Cuando se emprenden viajes largos, el camino suele hacerse un tanto tedioso y surge la tentación de tomar un atajo. Como país, nos ha ocurrido varias veces. En 1924 -y luego de muchos años de difundir un diagnóstico deprimente de nuestra realidad, que hoy sabemos cuán errado era-, se abandonó el camino que traíamos para tomar por una senda novedosa, marcada por el estatismo.
Se postuló la necesidad de la protección social y del fomento económico, ambos aspectos que se venían desarrollando con fuerza desde décadas antes. Se comenzó por dictar la Constitución de 1925. El resultado fue un crecimiento gigantesco de la administración pública y un sistema de privilegios que beneficiaron a los más fuertes: sindicatos, gremios empresariales y profesionales, burocracia pública y mundo político, que se concertaron y repartieron los beneficios del sistema a costa de la mayoría que no tenía capacidad de presión. Este atajo nos llevó al subdesarrollo y nos dejó incapacitados de aprovechar el rápido desarrollo tecnológico, social y económico del mundo, con todas sus secuelas de postración para los chilenos.
Esto motivó la búsqueda de un nuevo atajo a partir de 1964: la revolución. Nuevamente el diagnóstico cargó las tintas: había que cambiar las estructuras. En el lenguaje de entonces, significaba prescindir de todo lo existente y partir de cero. Se ofrecía tener un país reluciente al cabo de 10 años, mediante la acción de una minoría iluminada por la ideología. No duró tanto el país. Se destruyeron las instituciones políticas y jurídicas, la economía y, sobre todo, la convivencia: no quedó más recurso que pedir la intervención militar para terminar con el desastre.
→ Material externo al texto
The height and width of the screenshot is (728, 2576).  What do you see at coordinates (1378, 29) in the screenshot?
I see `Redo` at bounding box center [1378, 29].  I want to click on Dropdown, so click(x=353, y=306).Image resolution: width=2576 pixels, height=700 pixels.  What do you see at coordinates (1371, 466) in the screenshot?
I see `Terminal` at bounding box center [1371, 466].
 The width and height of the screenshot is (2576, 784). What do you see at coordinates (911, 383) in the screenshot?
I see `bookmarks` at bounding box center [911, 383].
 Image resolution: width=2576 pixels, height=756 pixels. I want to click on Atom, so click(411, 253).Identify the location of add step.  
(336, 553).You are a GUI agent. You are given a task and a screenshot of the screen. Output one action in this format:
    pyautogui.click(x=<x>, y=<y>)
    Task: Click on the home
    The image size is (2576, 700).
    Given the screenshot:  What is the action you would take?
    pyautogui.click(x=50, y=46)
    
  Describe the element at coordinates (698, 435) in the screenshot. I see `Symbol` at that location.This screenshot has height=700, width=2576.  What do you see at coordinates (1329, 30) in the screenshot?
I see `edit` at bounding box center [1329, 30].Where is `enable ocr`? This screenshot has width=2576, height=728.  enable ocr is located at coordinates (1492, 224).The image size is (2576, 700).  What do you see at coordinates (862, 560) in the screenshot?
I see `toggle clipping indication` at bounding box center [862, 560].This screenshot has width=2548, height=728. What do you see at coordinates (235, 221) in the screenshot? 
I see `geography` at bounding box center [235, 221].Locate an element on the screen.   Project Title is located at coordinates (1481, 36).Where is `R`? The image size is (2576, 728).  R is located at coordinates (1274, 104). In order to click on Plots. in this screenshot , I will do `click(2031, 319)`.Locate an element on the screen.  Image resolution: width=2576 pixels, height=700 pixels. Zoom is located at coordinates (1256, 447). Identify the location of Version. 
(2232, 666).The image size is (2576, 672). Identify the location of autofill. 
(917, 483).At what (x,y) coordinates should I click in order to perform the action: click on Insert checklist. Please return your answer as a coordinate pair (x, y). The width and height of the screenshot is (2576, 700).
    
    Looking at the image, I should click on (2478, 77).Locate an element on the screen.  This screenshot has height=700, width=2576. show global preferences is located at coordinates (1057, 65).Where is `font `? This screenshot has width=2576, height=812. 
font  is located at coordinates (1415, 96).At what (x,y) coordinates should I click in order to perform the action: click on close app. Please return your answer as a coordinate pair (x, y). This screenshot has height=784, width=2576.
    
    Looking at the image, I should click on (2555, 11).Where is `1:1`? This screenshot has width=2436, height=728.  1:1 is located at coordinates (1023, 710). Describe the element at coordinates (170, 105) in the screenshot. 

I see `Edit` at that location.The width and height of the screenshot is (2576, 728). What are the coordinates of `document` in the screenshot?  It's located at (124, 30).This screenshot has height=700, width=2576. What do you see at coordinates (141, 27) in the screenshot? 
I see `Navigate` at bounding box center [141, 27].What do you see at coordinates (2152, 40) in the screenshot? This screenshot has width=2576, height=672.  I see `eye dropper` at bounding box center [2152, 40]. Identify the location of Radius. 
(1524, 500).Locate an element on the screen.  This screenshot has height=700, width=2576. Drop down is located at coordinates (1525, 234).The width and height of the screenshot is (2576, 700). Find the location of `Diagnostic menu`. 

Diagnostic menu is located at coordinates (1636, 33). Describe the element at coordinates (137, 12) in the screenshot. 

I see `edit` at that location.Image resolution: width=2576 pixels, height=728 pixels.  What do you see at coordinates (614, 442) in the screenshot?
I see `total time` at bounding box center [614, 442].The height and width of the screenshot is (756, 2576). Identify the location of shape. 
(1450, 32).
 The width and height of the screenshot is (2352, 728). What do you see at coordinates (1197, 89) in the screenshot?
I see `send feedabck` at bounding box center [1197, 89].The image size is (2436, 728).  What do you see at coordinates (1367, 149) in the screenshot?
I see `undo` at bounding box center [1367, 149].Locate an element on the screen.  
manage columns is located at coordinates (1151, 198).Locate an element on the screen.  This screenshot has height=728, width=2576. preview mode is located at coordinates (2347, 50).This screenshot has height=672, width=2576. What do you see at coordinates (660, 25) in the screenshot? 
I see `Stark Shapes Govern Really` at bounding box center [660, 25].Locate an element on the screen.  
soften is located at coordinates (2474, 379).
A partir de ese punto comenzamos un camino que no ofrece facilidades, sino metas posibles mediante el esfuerzo de todos sostenido en el tiempo. Ahora, cuando comienzan a palparse sus bondades, nuevamente reaparecen la prédica negativa y el afán de cambiarlo todo: es la cultura del atajo que rechaza lo positivo.
El camino es latero, ¡qué duda cabe!: arreglar una tuerca por aquí y otra por allá; dar la vuelta a la loma y vadear el estero. Pero es el camino de todos y para todos; tiene la belleza de los espinos, los quillayes y los cactus (es lo que hay). Tampoco requiere de iluminados que monopolicen la conducción. La disyuntiva es perdurar por la huella polvorienta que permite avanzar y transitar a todos, o tomar por el atajo de las reformas deslumbrantes que hacen del pasado su ídolo y del fracaso, su destino.